Figure 5: ESO National Benchmark Survey—Stroke assessment
Figure 6: ESO National Benchmark Survey— EtCO2 best practice

Conclusion

The future will belong to those who can prove value. The use of a clinical performance dashboard and comparisons to national data will help to ensure that when the payers come knocking on our doors looking for “proof” that what we do enhances patient care and improves patient outcome, we’ll have an answer!

This is the first in a yearlong series of articles developed by the Academy of International Mobile Healthcare Integration (AIMHI).The AIMHI article series is developed in partnership with JEMS to help educate EMS agencies on the hallmarks and attributes of high-performance/high-value EMS system design and operations.

To learn more about AIMHI visit www.aimhi.mobi.

References

1. Lagasse J. (Oct. 24, 2018.) Healthcare payments tied to value-based care on the rise, now at 34 percent.
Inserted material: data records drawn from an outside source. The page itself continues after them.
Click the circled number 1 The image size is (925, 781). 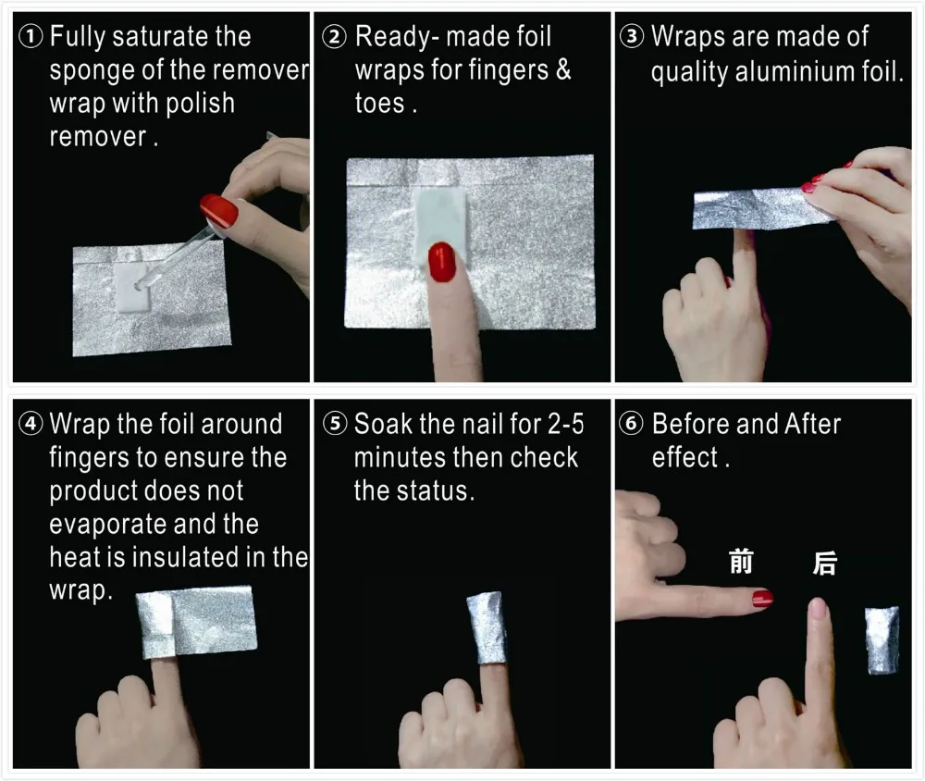click(31, 37)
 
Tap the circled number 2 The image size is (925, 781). click(335, 37)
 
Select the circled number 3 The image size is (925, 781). click(632, 37)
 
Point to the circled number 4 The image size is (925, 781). click(31, 424)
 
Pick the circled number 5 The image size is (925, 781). click(335, 424)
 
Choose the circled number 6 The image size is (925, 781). click(631, 424)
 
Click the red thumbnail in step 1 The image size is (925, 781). click(219, 209)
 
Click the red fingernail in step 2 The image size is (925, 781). click(442, 262)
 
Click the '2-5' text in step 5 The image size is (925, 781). click(566, 424)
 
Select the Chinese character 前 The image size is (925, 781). click(741, 562)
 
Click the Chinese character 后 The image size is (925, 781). click(825, 563)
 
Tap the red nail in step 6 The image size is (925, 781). click(762, 599)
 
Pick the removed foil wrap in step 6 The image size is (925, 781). click(882, 640)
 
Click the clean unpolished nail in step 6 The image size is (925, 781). click(817, 608)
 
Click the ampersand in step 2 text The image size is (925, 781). click(563, 69)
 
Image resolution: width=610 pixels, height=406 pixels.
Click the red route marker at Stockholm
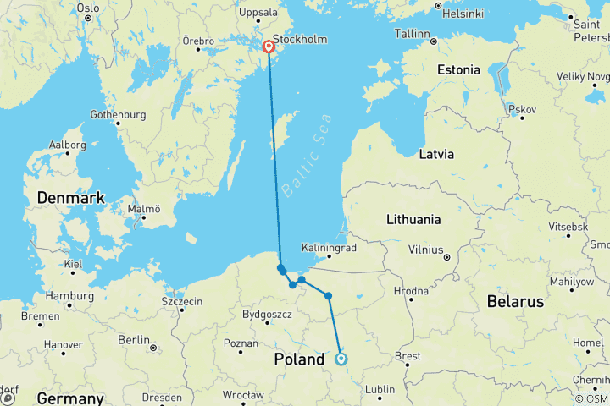268,47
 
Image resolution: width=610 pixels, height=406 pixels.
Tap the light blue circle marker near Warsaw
341,359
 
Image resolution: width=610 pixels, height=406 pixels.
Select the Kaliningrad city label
329,248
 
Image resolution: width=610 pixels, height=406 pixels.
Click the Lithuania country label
413,219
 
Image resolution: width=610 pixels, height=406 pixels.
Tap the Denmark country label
70,198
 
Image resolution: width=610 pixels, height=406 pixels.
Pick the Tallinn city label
413,32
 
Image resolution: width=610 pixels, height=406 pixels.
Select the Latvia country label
437,155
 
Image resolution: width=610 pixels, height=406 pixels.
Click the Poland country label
299,359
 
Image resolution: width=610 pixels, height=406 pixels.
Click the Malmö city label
144,209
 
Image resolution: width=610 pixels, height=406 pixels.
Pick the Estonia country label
458,70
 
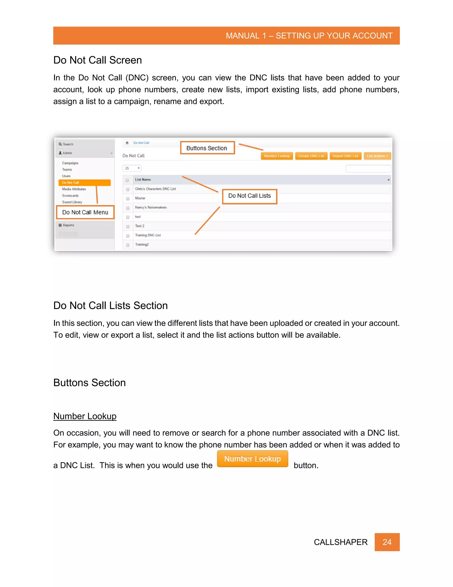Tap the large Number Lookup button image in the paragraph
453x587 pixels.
coord(252,459)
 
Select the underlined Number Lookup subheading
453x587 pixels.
coord(85,416)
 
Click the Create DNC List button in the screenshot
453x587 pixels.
coord(311,156)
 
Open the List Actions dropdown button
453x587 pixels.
coord(377,156)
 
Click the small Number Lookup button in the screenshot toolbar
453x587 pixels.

Healthcare Finance. Retrieved Dec. 11, 2018, from www.healthcarefinancenews.com/news/healthcare-payments-tied-value-based-care-rise-now-34-percent.

2. Myers JB, Slovis CM, Eckstein M, et al. Evidence-based performance measures for emergency medical services systems: a model for expanded EMS benchmarking. Prehosp Emerg Care. 2008;12(2):141–151.

3. Myers B, Johnson A. (February 2018.) Insights and best practices for EMS agencies. ESO Solutions. Retrieved Dec. 11, 2018, from www.esosolutions.com/wp-content/uploads/2018/02/ESO_EMS_Index_2018.pdf.

4. Myers B, Johnson A. (September 2018.) 2018 ESO EMS index: Mid-year update. ESO Solutions. Retrieved Dec. 11, 2018, from www.esosolutions.com/resources/2018-ems-index-mid-year/.